Vanity Fair has a huge article looking at the new Indiana Jones movie, and midway through, there are some quotes from Spielberg that sent two thoughts running through my brain. The first was that what he was saying was making me more excited about this latest sequel than I already was. The second was how desperately I wished more directors would think like Spielberg does here (don’t worry, there aren’t any movie spoilers):
Rather than update the franchise to match current styles, Lucas and Spielberg decided to stay true to the prior films’ look, tone, and pace. During pre-production, Spielberg watched the first three Indiana Jones movies at an Amblin screening room with Janusz Kaminski, who has shot the director’s last 10 films. He replaces Douglas Slocombe, who shot the first three Indy movies (and is now retired at age 94), as the man mainly responsible for the film’s look. “I needed to show them to Janusz,” Spielberg says, “because I didn’t want Janusz to modernize and bring us into the 21st century. I still wanted the film to have a lighting style not dissimilar to the work Doug Slocombe had achieved, which meant that both Janusz and I had to swallow our pride. Janusz had to approximate another cinematographer’s look, and I had to approximate this younger director’s look that I thought I had moved away from after almost two decades.”
That much already had me nodding and thinking good things, and then he went on….
Spielberg promises no tricky editing for the new one, saying, “I go for geography. I want the audience to know not only which side the good guy’s on and the bad guy’s on, but which side of the screen they’re in, and I want the audience to be able to edit as quickly as they want in a shot that I am loath to cut away from. And that’s been my style with all four of these Indiana Jones pictures. Quick-cutting is very effective in some movies, like the Bourne pictures, but you sacrifice geography when you go for quick-cutting. Which is fine, because audiences get a huge adrenaline rush from a cut every second and a half on The Bourne Ultimatum, and there’s just enough geography for the audience never to be lost, especially in the last Bourne film, which I thought was the best of the three. But, by the same token, Indy is a little more old-fashioned than the modern-day action adventure.”

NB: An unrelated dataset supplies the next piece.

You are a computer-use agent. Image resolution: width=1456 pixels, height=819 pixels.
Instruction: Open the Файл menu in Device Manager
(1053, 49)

The script, Spielberg says, can provide the blockbuster pace. “Part of the speed is the story,” he says. “If you build a fast engine, you don’t need fast cutting, because the story’s being told fluidly, and the pages are just turning very quickly. You first of all need a script that’s written in the express lane, and if it’s not, there’s nothing you can do in the editing room to make it move faster. You need room for character, you need room for relationships, for personal conflict, you need room for comedy, but that all has to happen on a moving sidewalk.”
Not just yes, but hell yes.
I was skeptical when I first started hearing about Indy 4, but the more little bits leak out (though I am endeavoring to stay spoiler free), the more I’m looking forward to seeing this one.